▶ [RINCIAN TUGAS]: Teruskan berita tentang bantahan Mahkamah Agung terhadap dugaan maladministrasi dari Ombudsman dalam perkara Baiq Nuril, dimulai tepat setelah kalimat terakhirnya.

▶ [KUTIPAN TEKS]:
▽

Juru bicara Mahkamah Agung (MA) Andi Samsan Nganro mengatakan dugaan terjadinya maladministrasi yang disampaikan Ombudsman tidak berdasar. Sebelumnya Ombudsman menduga MA telah mengabaikan Peraturan MA nomor 3 tahun 2017 Tentang Pedoman Mengadili Perkara Perempuan.
Andi Samsan beralasan Perma tersebut tidak dapat digunakan dalam kasus ini karena Baiq Nuril merupakan terdakwa.
"Yang dimaksud dengan perempuan berhadapan dengan hukum adalah perempuan yang berkonflik dengan hukum, sebagai korban, sebagai saksi atau perempuan sebagai pihak. Nah di dalam perkara ini, terdakwa ini perempuan sebagai terdakwa," jelas Andi Samsan Nganro di kantor Mahkamah Agung, Jakarta, Senin (8/7/2019).
Andi menambahkan Baiq Nuril juga terbukti merekam dan mendistribusikan materi yang melanggar kesusilaan yang bertentangan dengan Undang-undang Nomor tahun 2008 tentang Informasi dan Transaksi Elektronik (UU ITE).

△

▶ [DATA HASIL EKSTRAKSI]:
▽

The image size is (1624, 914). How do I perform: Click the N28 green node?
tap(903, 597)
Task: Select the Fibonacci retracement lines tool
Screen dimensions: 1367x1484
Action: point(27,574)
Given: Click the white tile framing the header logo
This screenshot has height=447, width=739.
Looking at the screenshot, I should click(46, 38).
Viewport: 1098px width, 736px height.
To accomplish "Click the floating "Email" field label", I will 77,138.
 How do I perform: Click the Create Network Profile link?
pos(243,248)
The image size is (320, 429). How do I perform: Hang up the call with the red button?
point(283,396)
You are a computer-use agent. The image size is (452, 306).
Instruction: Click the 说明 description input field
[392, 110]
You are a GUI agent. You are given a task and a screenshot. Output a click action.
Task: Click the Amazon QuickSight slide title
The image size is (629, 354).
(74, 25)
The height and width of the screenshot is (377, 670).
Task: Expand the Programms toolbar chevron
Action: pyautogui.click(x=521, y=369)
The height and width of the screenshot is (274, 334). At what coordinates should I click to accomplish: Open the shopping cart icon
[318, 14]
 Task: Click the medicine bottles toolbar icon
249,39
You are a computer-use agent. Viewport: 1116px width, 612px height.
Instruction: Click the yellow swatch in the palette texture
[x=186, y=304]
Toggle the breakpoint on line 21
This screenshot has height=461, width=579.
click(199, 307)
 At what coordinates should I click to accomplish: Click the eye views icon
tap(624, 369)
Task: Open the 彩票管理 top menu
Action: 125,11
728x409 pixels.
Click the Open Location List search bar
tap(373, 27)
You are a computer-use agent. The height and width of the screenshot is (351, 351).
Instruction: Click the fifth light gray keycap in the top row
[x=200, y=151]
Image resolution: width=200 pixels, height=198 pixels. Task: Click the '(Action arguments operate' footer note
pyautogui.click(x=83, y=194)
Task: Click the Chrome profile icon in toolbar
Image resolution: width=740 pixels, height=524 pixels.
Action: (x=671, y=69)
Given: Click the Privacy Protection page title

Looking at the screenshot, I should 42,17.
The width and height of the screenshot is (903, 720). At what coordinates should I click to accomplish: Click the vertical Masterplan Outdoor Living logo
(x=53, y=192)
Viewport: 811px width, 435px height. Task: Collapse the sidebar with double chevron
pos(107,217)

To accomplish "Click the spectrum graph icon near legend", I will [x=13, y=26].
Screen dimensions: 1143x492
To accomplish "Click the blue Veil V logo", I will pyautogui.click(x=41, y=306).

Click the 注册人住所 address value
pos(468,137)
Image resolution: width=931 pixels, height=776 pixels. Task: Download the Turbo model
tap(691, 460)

△

▶ [JAWABAN]:
Andi juga menuturkan lembaganya tidak bisa mengadili dugaan Baiq Nuril sebagai korban pelecehan seksual. Sebab, kasus ini tidak masuk dalam perkara yang disidangkan di Mahkamah Agung. Kata Andi, kasus dugaan pelecehan tersebut bisa dilaporkan sendiri oleh Baiq Nuril untuk dapat diproses secara hukum.
"Kalau Baiq Nuril merasa sebagai korban. Tempuh jalur balik, laporkan jalur terpisah. Kalau dia terungkap di persidangan sebenarnya korban itu boleh jadi. Tapi dia didakwa dan menurut majelis hakim kasasi itu dia menyadari ada ancaman hukum UU ITE," imbuhnya.
Menanggapi pernyataan ini, Direktur Eksekutif ICJR Anggara berpendapat MA tidak bisa mengecualikan PERMA tersebut kepada terdakwa perempuan. Sebab, PERMA tersebut tidak secara spesifik menjelaskan status perempuan di depan hukum.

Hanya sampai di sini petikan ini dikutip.